Problem details: Copy the data precisely, keeping every character.

Records contained in a dataset:

╭──

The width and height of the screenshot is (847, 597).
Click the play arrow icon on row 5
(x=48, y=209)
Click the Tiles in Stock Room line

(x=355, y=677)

╰──

Exercise solution:
The width and height of the screenshot is (847, 597).
Click the play arrow icon on row 5
(x=48, y=209)
Click the Tiles in Stock Room line

(x=355, y=677)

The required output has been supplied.